Log truncation method	Database Configuration	Are CDC jobs dropped?	Who controls log truncation	User Responsibilities	Additional notes
`CAP_JOB`	Full Recovery model	Yes	Fivetran controls truncation. HVA moves the replication point during sync. If changes are not in the log, HVA reads from backups.	Run regular backups to truncate the log.	If sync isn't running, the log grows because the truncation point isn't released.
`CAP_JOB_RETAIN`	Simple Recovery model	Yes	Fivetran controls truncation. HVA moves the replication point during sync.	Run regular backups to truncate the log.	If sync isn't running, the log grows because the truncation point isn't released.
`LOGRELEASE_TASK`	Archive Log Only capture method or read-only secondary replica in Always On Availability Group	Yes	User controls truncation. HVA reads from log backups but doesn’t advance the truncation point.	The user-defined task that releases the truncation point must run even if sync isn’t active.	Works with other CDC/replication solutions if the task meet their requirements.
`NATIVE_DBMS_AGENT`	SQL Server's native replication or non-HVA CDC usage.	No	User controls truncation. HVA doesn’t interfere with native jobs.	Ensure the native CDC or replication agent advances the truncation point. Run regular backups to truncate the log.	Using CDC tables for supplemental logging can cause I/O overhead as each change is logged to all CDC tables. CDC instances created by HVA are named `hvr_<object_id>`.

Manual log truncation

To manually advance the replication truncation point, create a job to run the sp_repldone procedure.

EXEC sp_repldone @xactid = NULL, @xact_segno = NULL, @numtrans = 0, @time = 0, @reset = 1

While the sp_repldone procedure does not truncate the transaction log, it moves the replication truncation point so that subsequent backups or log management tasks can perform truncation.

After running the sp_repldone procedure, ensure the session used to execute the command is closed. SQL Server associates the execution of sp_repldone with the session in which it was run. If the session remains open, it holds a lock on the replication truncation point, preventing other processes, such as HVA, from functioning correctly.
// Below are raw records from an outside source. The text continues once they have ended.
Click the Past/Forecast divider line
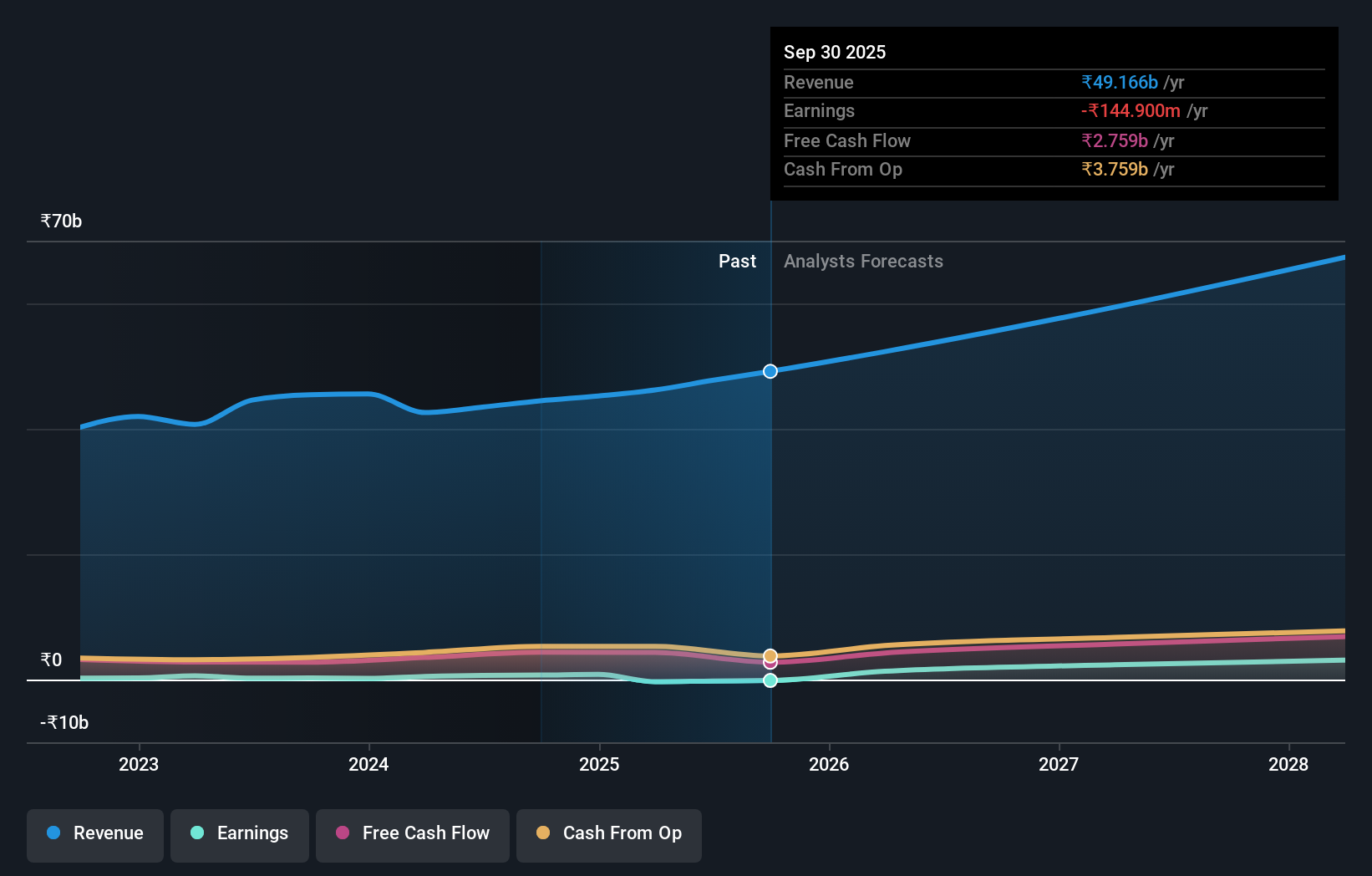(x=770, y=502)
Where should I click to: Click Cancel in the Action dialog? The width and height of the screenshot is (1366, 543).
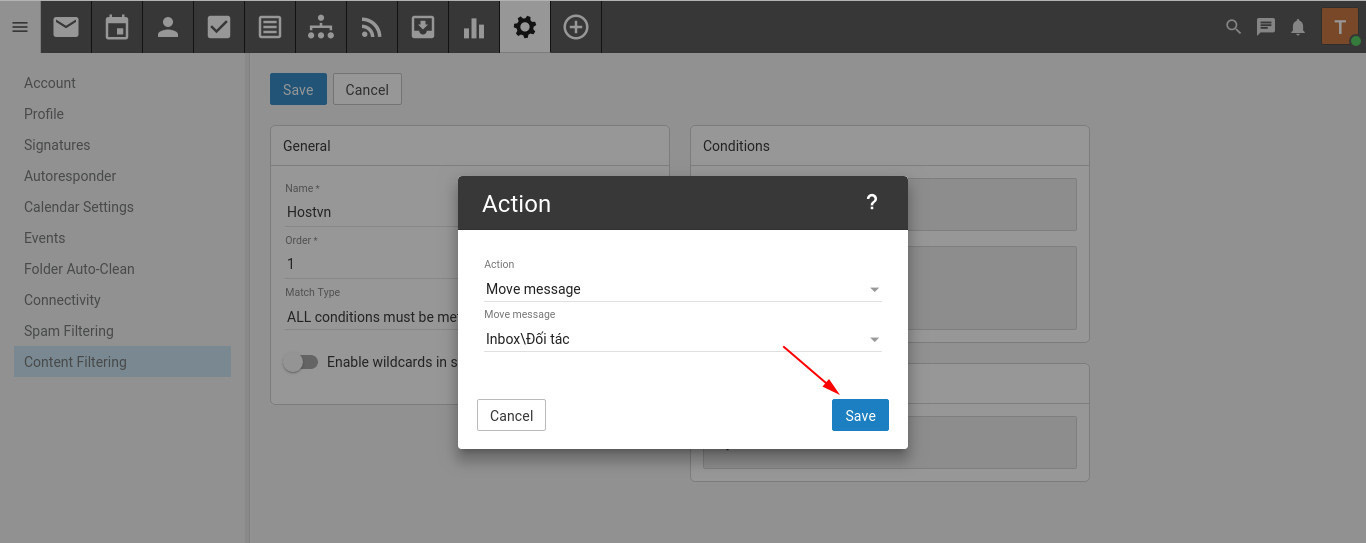pos(511,416)
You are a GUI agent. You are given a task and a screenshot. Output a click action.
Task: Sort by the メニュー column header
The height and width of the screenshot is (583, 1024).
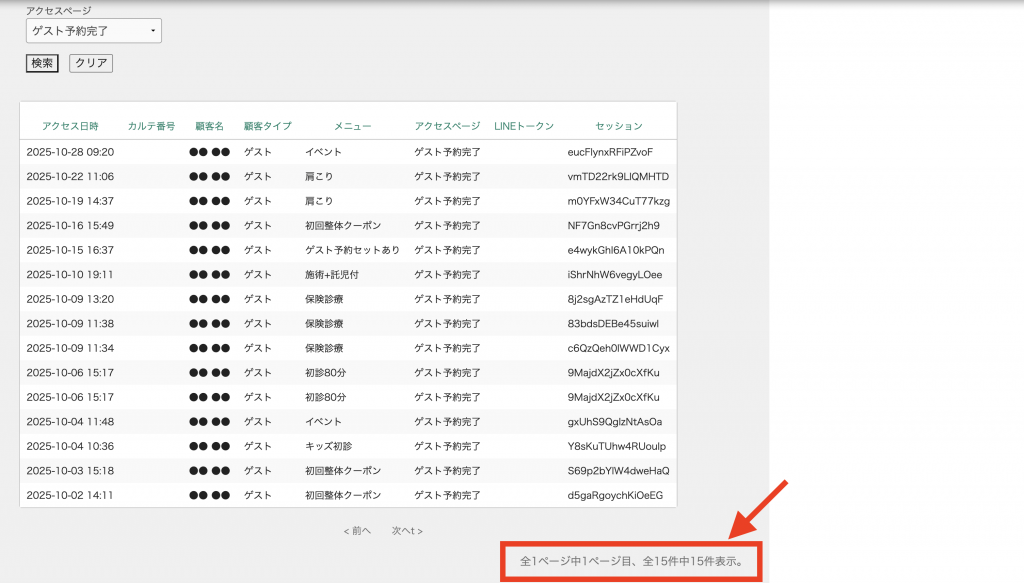352,126
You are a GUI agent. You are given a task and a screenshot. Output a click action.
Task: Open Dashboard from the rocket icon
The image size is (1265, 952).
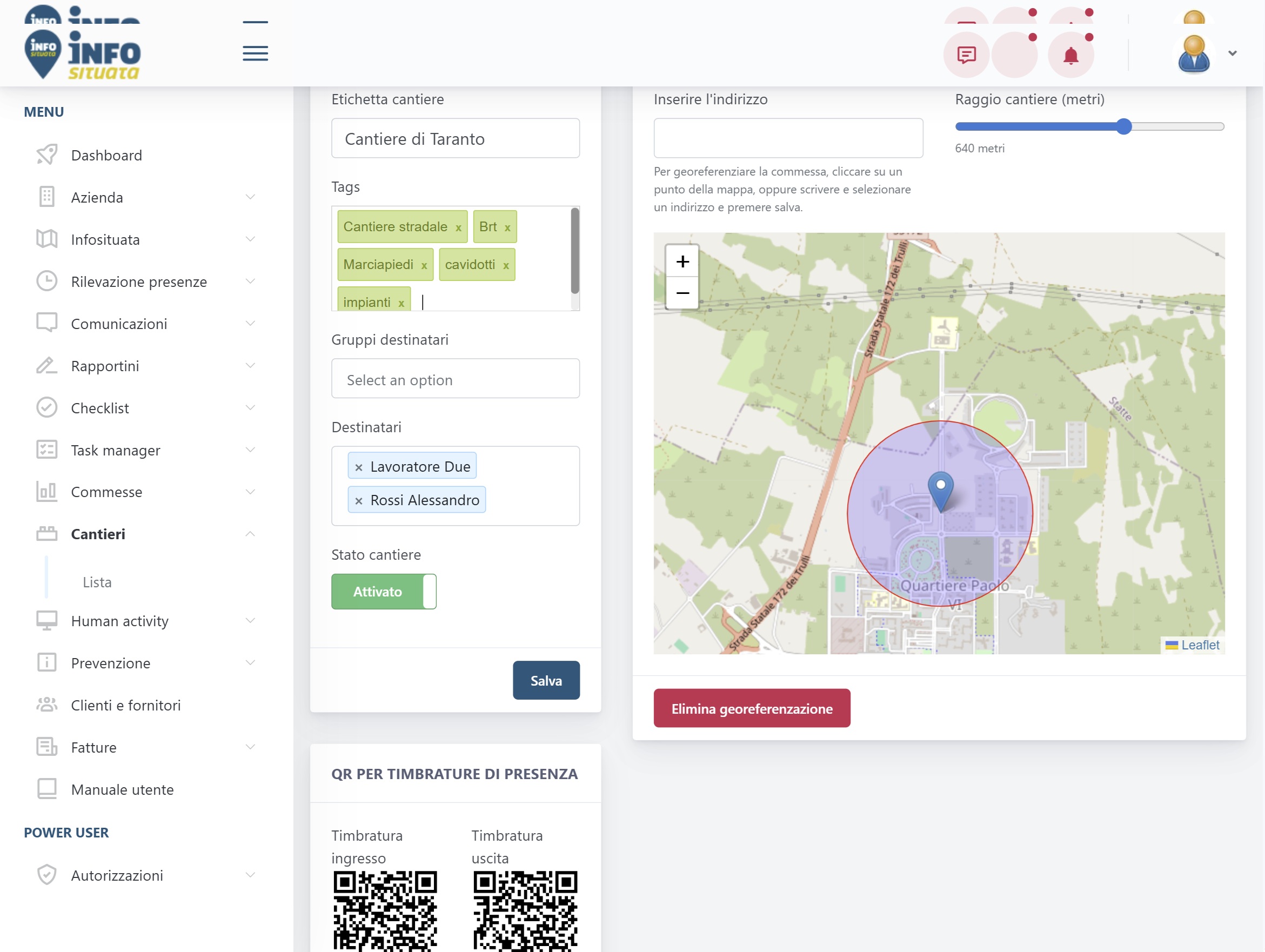[x=46, y=155]
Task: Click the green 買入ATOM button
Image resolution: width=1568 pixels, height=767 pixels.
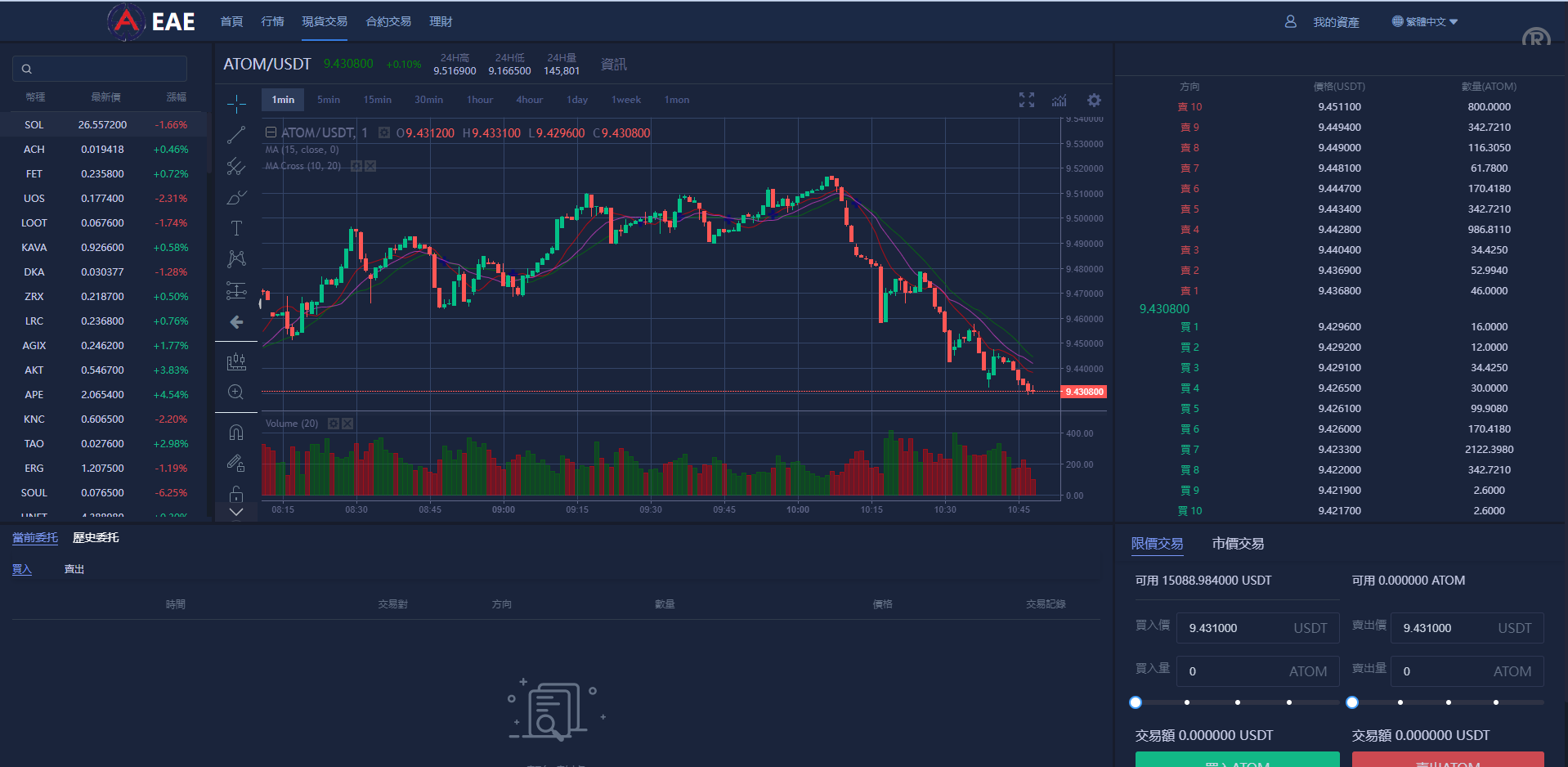Action: 1236,760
Log truncation method: decision flowchart

This flowchart illustrates the decision-making process we use to determine the appropriate method to advance the replication truncation point based on your database configuration. For detailed information about each method, refer to the table above.

Auto Log Truncation

Read-only secondary replica indicates whether the database is a read-only secondary replica in an Always On Availability Group, used for failover and offloading read workloads while restricting data modifications..

FAQ and Troubleshooting

Why does HVA drop CDC capture jobs?
HVA drops CDC capture jobs to avoid conflicts with its change data capture process. This ensures smooth operation and prevents duplication of effort.
What happens if CDC jobs are not named using HVA conventions?
HVA recognizes CDC jobs created with its naming convention (hvr_<object_id>). Jobs outside this convention are not managed automatically by HVA.
How does HVA handle adding new tables to replication?
When new tables are added to an existing replication setup:
- Review whether CDC jobs for the new tables are required.
- Verify that the truncation point is not held unnecessarily due to conflicting configurations.
How frequently should log truncation occur?
The frequency of log truncation depends on how long you intend to retain transactions and your available disk space. To ensure all transactions are processed, log truncation should not occur more frequently than your connection sync frequency. It is recommended to set a log retention period of a few days.

Changing recovery model

When switching the database recovery model from full to either bulk-logged or simple, the format of the transaction logs changes. This can cause your connection to fail. To resolve this issue, you should revert the recovery model back to full and then initiate the connection resync. This is required to ensure full integrity of the delivered data.

Migrating service providers

If you want to migrate service providers, you need to do a full re-sync of your data because the new service provider won't retain the same change tracking data as your original SQL Server database.